Tip: Simple prompting (“summarise: …”) often works well.
GPT family (Decoder-only, Causal LM)
Strong at generation: drafting, coding, chain-of-thought, tool-use via prompting.
Whisper (Encoder-Decoder for Speech)
Robust speech-to-text across languages and accents.
ViT (Vision Transformer)
Image understanding by splitting images into patches → transformer encoder.
Tip: Fine-tune on your dataset; use augmentations.
CLIP (Vision-Language, Contrastive)
Aligns images and text in a shared space → powerful zero-shot recognition & retrieval.
DALL·E (Text→Image generation)
Produces images from prompts; modern systems combine transformer planning + diffusion decoders for fidelity and alignment.

20) Worked Examples (mental models)

Summarisation (T5/GPT): “Summarise this report in 5 bullet points focusing on safety KPIs.”
Retrieval-Augmented QA (GPT/BERT-embeddings): Embed docs → retrieve top-k → feed to an LLM for grounded answers.
Image Captioning (ViT+Transformer decoder): Encode image patches → decode caption tokens.
Speech-to-Text (Whisper): Feed audio features to encoder → decode text.

21) Hands-On: Quickstarts (low-code ideas)

Zero-shot classify support tickets with a GPT prompt (no training).
Fine-tune a small T5 on your FAQs for better on-brand summaries.
Build RAG: generate embeddings (BERT/SBERT), store in a vector DB, retrieve + prompt an LLM.
Transcribe meetings with Whisper; summarise with a T5/GPT prompt.

22) Evaluation & Safety

Text: BLEU/ROUGE for MT/summarisation; accuracy/F1 for classification; human eval for quality.
Vision: top-k accuracy; mAP for detection; IoU/Dice for segmentation.
Speech: Word Error Rate (WER).
Safety: test adversarial prompts, measure hallucination rate, add citations via RAG, log failures.

23) Visual Asset Pack (for your designer)

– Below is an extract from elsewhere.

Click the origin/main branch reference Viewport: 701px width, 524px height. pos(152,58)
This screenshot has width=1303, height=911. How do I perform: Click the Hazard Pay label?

“Attention Heatmap”: show a token attending strongly to earlier keywords.
“Transformer Block”: LayerNorm → Multi-Head Attention → Add/Residual → FFN → Add/Residual.
“Encoder–Decoder Flow”: input tokens → encoder → cross-attention in decoder → generated tokens.
“Model Zoo” tiles: BERT, T5, GPT, ViT, CLIP, Whisper, DALL·E with 1-line use cases.
“RNN vs Transformer” throughput comparison sketch (parallel vs sequential).

24) Mini-Exercises

Prompting: Take a paragraph from a policy doc. Ask GPT to produce: (a) 5-bullet summary; (b) glossary; (c) action items. Compare outputs when you add role/context in the prompt.
RAG sanity: Index 20–30 PDFs; ask factual questions. Track answer accuracy with and without retrieval.
Vision: Try a ViT fine-tune on a small labeled set (e.g., 5–10 classes). Does freezing early layers help when data is tiny?
ASR: Transcribe a 2-minute audio with Whisper; compute WER by manually checking errors.